Can you return each of the entries below line for line, leaving the pictures out?

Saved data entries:
>> Start

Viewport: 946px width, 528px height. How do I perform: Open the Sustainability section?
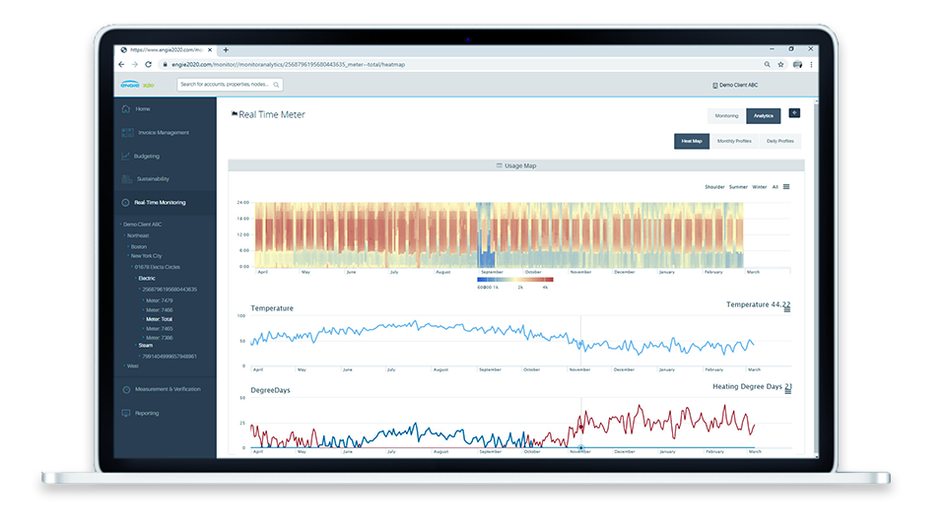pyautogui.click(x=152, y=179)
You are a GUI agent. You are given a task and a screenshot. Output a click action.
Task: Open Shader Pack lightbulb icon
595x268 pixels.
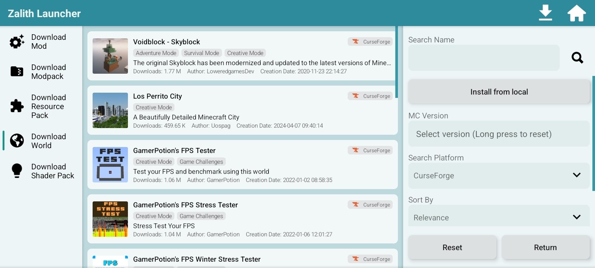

>> End

### Complete answer
Viewport: 946px width, 528px height. How do I perform: Open the Sustainability section?
pyautogui.click(x=152, y=179)
You are a GUI agent. You are given a task and a screenshot. Output a click action.
Task: Open Shader Pack lightbulb icon
595x268 pixels.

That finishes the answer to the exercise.